- Problem requirements: Copy all of the entries that follow, exactly.

- Listed records:
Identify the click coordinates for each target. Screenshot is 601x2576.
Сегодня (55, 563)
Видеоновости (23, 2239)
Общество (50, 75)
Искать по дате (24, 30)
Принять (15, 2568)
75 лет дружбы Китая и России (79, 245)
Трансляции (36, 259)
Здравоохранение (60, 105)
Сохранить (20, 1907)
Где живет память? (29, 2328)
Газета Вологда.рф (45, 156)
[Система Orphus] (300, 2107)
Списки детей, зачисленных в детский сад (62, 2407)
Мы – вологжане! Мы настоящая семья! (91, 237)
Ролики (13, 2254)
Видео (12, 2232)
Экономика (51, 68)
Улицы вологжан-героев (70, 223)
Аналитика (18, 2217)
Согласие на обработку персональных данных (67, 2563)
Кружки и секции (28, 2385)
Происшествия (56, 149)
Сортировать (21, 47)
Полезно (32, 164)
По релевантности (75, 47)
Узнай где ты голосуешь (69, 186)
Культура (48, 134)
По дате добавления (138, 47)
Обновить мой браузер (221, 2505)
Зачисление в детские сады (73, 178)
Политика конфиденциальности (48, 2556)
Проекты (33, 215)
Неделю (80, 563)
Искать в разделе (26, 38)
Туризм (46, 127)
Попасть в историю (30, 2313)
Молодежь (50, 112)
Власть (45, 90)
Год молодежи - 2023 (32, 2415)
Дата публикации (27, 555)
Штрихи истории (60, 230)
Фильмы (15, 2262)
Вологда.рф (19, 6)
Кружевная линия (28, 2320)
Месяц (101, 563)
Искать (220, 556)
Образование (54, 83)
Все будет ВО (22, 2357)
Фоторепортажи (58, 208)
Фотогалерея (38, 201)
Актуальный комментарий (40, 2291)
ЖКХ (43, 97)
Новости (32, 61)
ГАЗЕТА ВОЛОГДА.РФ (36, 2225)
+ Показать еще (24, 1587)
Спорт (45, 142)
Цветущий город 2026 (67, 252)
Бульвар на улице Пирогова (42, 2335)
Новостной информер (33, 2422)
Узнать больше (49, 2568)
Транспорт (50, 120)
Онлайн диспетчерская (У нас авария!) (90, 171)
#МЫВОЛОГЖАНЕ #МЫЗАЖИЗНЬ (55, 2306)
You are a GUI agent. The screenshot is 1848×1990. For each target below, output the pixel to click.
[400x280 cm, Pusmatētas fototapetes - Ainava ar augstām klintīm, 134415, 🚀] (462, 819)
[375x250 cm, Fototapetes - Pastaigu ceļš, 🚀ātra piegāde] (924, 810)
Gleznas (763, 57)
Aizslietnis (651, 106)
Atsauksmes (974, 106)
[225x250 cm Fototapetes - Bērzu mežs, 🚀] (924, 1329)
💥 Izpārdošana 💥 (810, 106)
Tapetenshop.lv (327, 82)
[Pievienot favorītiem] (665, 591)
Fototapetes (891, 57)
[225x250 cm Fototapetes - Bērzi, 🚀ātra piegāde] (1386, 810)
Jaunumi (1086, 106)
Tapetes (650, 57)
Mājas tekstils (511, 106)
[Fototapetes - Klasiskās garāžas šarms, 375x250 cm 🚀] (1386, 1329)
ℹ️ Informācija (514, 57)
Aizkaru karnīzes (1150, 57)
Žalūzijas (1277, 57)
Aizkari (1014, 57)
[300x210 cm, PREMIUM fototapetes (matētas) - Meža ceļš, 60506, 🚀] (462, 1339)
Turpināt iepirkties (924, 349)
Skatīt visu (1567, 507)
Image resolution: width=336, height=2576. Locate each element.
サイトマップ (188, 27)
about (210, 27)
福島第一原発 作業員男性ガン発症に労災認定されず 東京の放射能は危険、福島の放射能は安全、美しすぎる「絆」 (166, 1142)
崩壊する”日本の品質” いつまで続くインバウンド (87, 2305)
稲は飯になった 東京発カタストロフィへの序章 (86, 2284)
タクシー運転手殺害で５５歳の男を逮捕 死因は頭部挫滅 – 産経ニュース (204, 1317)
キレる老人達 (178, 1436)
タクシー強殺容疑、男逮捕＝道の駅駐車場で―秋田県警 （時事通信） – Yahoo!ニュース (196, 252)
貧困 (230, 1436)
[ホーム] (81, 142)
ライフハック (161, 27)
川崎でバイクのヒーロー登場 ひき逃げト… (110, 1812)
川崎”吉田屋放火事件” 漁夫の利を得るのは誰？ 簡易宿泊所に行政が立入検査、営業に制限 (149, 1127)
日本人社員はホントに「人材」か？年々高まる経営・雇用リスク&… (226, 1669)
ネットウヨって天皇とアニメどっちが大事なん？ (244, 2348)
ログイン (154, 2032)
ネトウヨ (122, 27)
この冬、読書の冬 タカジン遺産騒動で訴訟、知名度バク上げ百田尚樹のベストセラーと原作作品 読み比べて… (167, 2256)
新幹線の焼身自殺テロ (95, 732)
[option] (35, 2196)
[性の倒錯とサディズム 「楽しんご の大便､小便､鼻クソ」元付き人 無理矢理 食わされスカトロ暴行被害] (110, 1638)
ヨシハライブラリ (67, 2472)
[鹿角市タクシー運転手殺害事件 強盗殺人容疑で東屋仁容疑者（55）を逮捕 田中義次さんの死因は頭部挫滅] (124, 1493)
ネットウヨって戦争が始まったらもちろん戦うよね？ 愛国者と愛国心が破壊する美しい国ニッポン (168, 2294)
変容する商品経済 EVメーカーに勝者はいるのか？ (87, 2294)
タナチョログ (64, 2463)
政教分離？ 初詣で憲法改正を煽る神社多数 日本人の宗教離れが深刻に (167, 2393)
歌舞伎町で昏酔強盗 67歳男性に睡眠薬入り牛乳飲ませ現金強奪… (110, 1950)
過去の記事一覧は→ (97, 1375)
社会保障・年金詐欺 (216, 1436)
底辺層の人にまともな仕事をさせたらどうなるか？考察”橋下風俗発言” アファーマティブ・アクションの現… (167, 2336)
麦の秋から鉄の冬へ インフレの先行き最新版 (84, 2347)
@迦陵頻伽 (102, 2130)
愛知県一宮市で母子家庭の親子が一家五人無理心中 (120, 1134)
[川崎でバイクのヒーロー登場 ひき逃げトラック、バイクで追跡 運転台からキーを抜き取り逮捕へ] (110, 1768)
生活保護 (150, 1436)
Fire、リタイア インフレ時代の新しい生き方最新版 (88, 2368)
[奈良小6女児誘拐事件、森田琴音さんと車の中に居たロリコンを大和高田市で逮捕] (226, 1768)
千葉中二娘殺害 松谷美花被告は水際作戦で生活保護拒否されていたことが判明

- Response to this exercise:
Identify the click coordinates for each target. Screenshot is 601x2576.
Сегодня (55, 563)
Видеоновости (23, 2239)
Общество (50, 75)
Искать по дате (24, 30)
Принять (15, 2568)
75 лет дружбы Китая и России (79, 245)
Трансляции (36, 259)
Здравоохранение (60, 105)
Сохранить (20, 1907)
Где живет память? (29, 2328)
Газета Вологда.рф (45, 156)
[Система Orphus] (300, 2107)
Списки детей, зачисленных в детский сад (62, 2407)
Мы – вологжане! Мы настоящая семья! (91, 237)
Ролики (13, 2254)
Видео (12, 2232)
Экономика (51, 68)
Улицы вологжан-героев (70, 223)
Аналитика (18, 2217)
Согласие на обработку персональных данных (67, 2563)
Кружки и секции (28, 2385)
Происшествия (56, 149)
Сортировать (21, 47)
Полезно (32, 164)
По релевантности (75, 47)
Узнай где ты голосуешь (69, 186)
Культура (48, 134)
По дате добавления (138, 47)
Обновить мой браузер (221, 2505)
Зачисление в детские сады (73, 178)
Политика конфиденциальности (48, 2556)
Проекты (33, 215)
Неделю (80, 563)
Искать в разделе (26, 38)
Туризм (46, 127)
Попасть в историю (30, 2313)
Молодежь (50, 112)
Власть (45, 90)
Год молодежи - 2023 (32, 2415)
Дата публикации (27, 555)
Штрихи истории (60, 230)
Фильмы (15, 2262)
Вологда.рф (19, 6)
Кружевная линия (28, 2320)
Месяц (101, 563)
Искать (220, 556)
Образование (54, 83)
Все будет ВО (22, 2357)
Фоторепортажи (58, 208)
Фотогалерея (38, 201)
Актуальный комментарий (40, 2291)
ЖКХ (43, 97)
Новости (32, 61)
ГАЗЕТА ВОЛОГДА.РФ (36, 2225)
+ Показать еще (24, 1587)
Спорт (45, 142)
Цветущий город 2026 (67, 252)
Бульвар на улице Пирогова (42, 2335)
Новостной информер (33, 2422)
Узнать больше (49, 2568)
Транспорт (50, 120)
Онлайн диспетчерская (У нас авария!) (90, 171)
#МЫВОЛОГЖАНЕ #МЫЗАЖИЗНЬ (55, 2306)
You are a GUI agent. The screenshot is 1848×1990. For each target below, output the pixel to click.
[400x280 cm, Pusmatētas fototapetes - Ainava ar augstām klintīm, 134415, 🚀] (462, 819)
[375x250 cm, Fototapetes - Pastaigu ceļš, 🚀ātra piegāde] (924, 810)
Gleznas (763, 57)
Aizslietnis (651, 106)
Atsauksmes (974, 106)
[225x250 cm Fototapetes - Bērzu mežs, 🚀] (924, 1329)
💥 Izpārdošana 💥 (810, 106)
Tapetenshop.lv (327, 82)
[Pievienot favorītiem] (665, 591)
Fototapetes (891, 57)
[225x250 cm Fototapetes - Bērzi, 🚀ātra piegāde] (1386, 810)
Jaunumi (1086, 106)
Tapetes (650, 57)
Mājas tekstils (511, 106)
[Fototapetes - Klasiskās garāžas šarms, 375x250 cm 🚀] (1386, 1329)
ℹ️ Informācija (514, 57)
Aizkaru karnīzes (1150, 57)
Žalūzijas (1277, 57)
Aizkari (1014, 57)
[300x210 cm, PREMIUM fototapetes (matētas) - Meža ceļš, 60506, 🚀] (462, 1339)
Turpināt iepirkties (924, 349)
Skatīt visu (1567, 507)
Image resolution: width=336, height=2576. Locate each element.
サイトマップ (188, 27)
about (210, 27)
福島第一原発 作業員男性ガン発症に労災認定されず 東京の放射能は危険、福島の放射能は安全、美しすぎる「絆」 (166, 1142)
崩壊する”日本の品質” いつまで続くインバウンド (87, 2305)
稲は飯になった 東京発カタストロフィへの序章 (86, 2284)
タクシー運転手殺害で５５歳の男を逮捕 死因は頭部挫滅 – 産経ニュース (204, 1317)
キレる老人達 (178, 1436)
タクシー強殺容疑、男逮捕＝道の駅駐車場で―秋田県警 （時事通信） – Yahoo!ニュース (196, 252)
貧困 (230, 1436)
[ホーム] (81, 142)
ライフハック (161, 27)
川崎でバイクのヒーロー登場 ひき逃げト… (110, 1812)
川崎”吉田屋放火事件” 漁夫の利を得るのは誰？ 簡易宿泊所に行政が立入検査、営業に制限 (149, 1127)
日本人社員はホントに「人材」か？年々高まる経営・雇用リスク&… (226, 1669)
ネットウヨって天皇とアニメどっちが大事なん？ (244, 2348)
ログイン (154, 2032)
ネトウヨ (122, 27)
この冬、読書の冬 タカジン遺産騒動で訴訟、知名度バク上げ百田尚樹のベストセラーと原作作品 読み比べて… (167, 2256)
新幹線の焼身自殺テロ (95, 732)
[option] (35, 2196)
[性の倒錯とサディズム 「楽しんご の大便､小便､鼻クソ」元付き人 無理矢理 食わされスカトロ暴行被害] (110, 1638)
ヨシハライブラリ (67, 2472)
[鹿角市タクシー運転手殺害事件 強盗殺人容疑で東屋仁容疑者（55）を逮捕 田中義次さんの死因は頭部挫滅] (124, 1493)
ネットウヨって戦争が始まったらもちろん戦うよね？ 愛国者と愛国心が破壊する美しい国ニッポン (168, 2294)
変容する商品経済 EVメーカーに勝者はいるのか？ (87, 2294)
タナチョログ (64, 2463)
政教分離？ 初詣で憲法改正を煽る神社多数 日本人の宗教離れが深刻に (167, 2393)
歌舞伎町で昏酔強盗 67歳男性に睡眠薬入り牛乳飲ませ現金強奪… (110, 1950)
過去の記事一覧は→ (97, 1375)
社会保障・年金詐欺 (216, 1436)
底辺層の人にまともな仕事をさせたらどうなるか？考察”橋下風俗発言” アファーマティブ・アクションの現… (167, 2336)
麦の秋から鉄の冬へ インフレの先行き最新版 (84, 2347)
@迦陵頻伽 (102, 2130)
愛知県一宮市で母子家庭の親子が一家五人無理心中 (120, 1134)
[川崎でバイクのヒーロー登場 ひき逃げトラック、バイクで追跡 運転台からキーを抜き取り逮捕へ] (110, 1768)
生活保護 (150, 1436)
Fire、リタイア インフレ時代の新しい生き方最新版 (88, 2368)
[奈良小6女児誘拐事件、森田琴音さんと車の中に居たロリコンを大和高田市で逮捕] (226, 1768)
千葉中二娘殺害 松谷美花被告は水際作戦で生活保護拒否されていたことが判明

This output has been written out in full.